Japan’s government has said the country’s economy is now at a standstill and with exports and industrial output weakening it has downgraded its overall economic assessment.
A senior official warned that if there is any further pressure Japan could tip into recession.
That assessment by ministers highlighted the growing differences between developed and emerging countries that is at the heart of global currency tensions.
The World Bank meanwhile has warned that the large amounts of money flowing into Asian countries – chasing higher returns – could fan inflation, lead to asset bubbles and harm the banking sector.
With Asian currencies appreciating, the World Bank said governments need to be careful not to repeat the mistakes of the Asian financial crisis of more than a decade ago.
The World Bank has also blamed US monetary policy – the weakening dollar – for driving cash into Asia.

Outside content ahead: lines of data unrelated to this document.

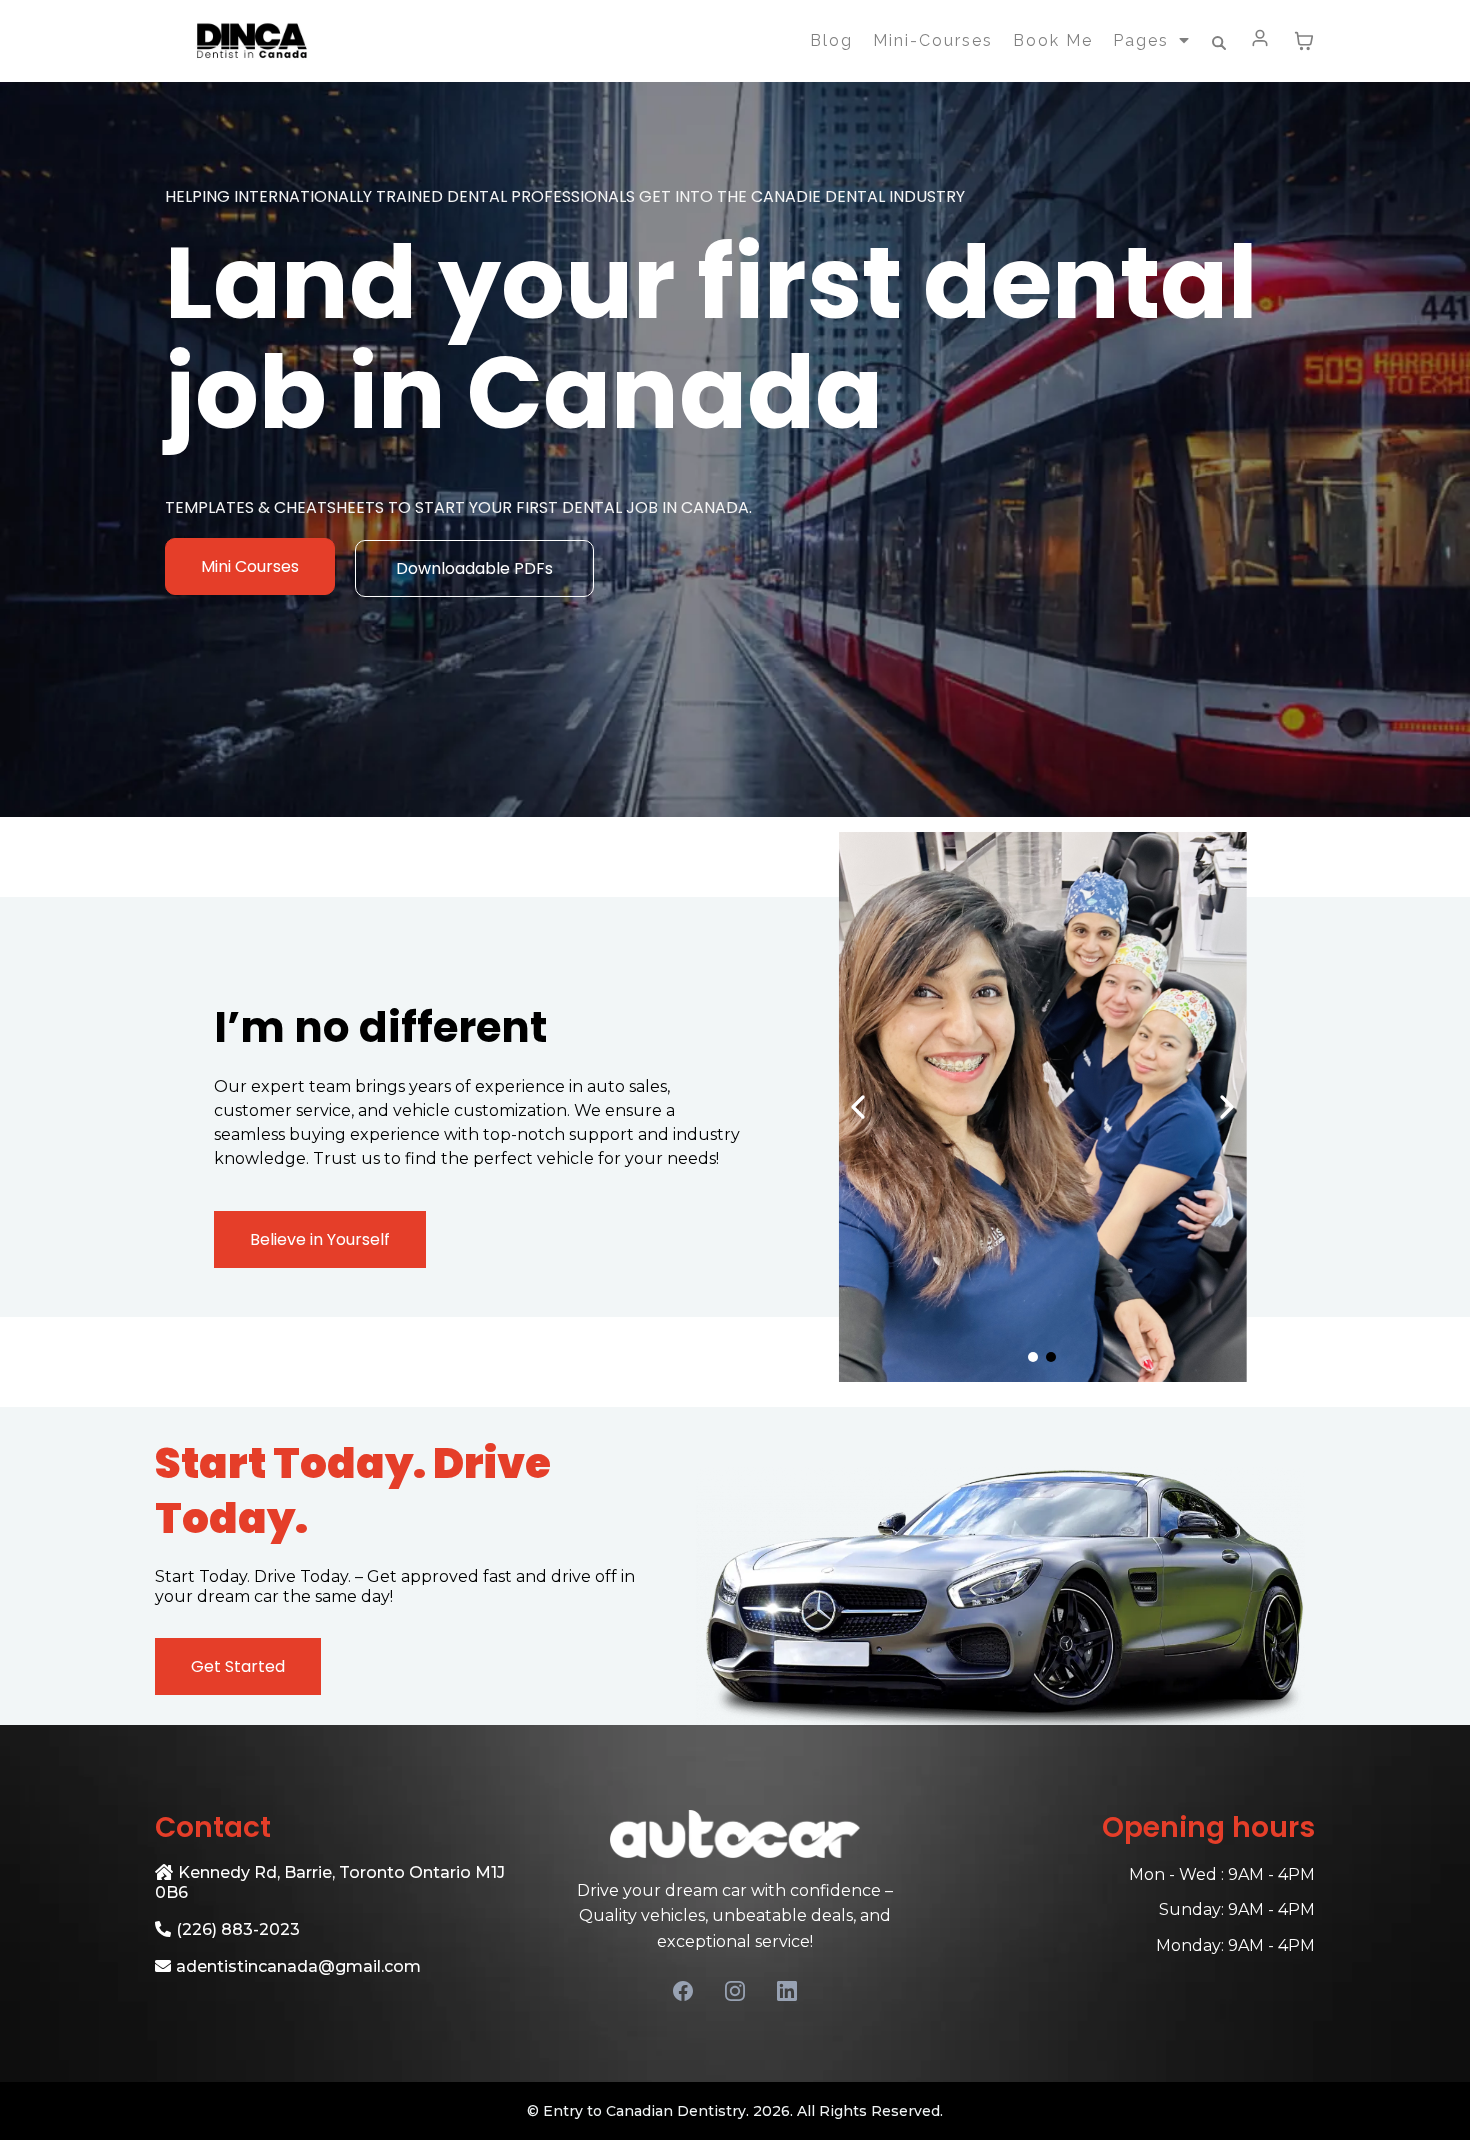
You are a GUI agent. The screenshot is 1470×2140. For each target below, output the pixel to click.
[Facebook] (683, 1991)
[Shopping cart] (1304, 41)
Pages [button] (1144, 40)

US Treasury Secretary Timothy Geithner, looking to placate critics, vowed not to devalue the dollar.
He said the US will not try to devalue its way to prosperity as the country’s economy is on the mend: “Most of the adjustment we face as a country in real estate and in the financial sector is largely behind us.”
Geithner said Washington needs to “work hard to preserve confidence in the strong dollar” by maintaining growth and restoring budget discipline.
Strains over exchange rates will dominate a meeting of finance ministers of the Group of 20 major economies in South Korea starting on Friday.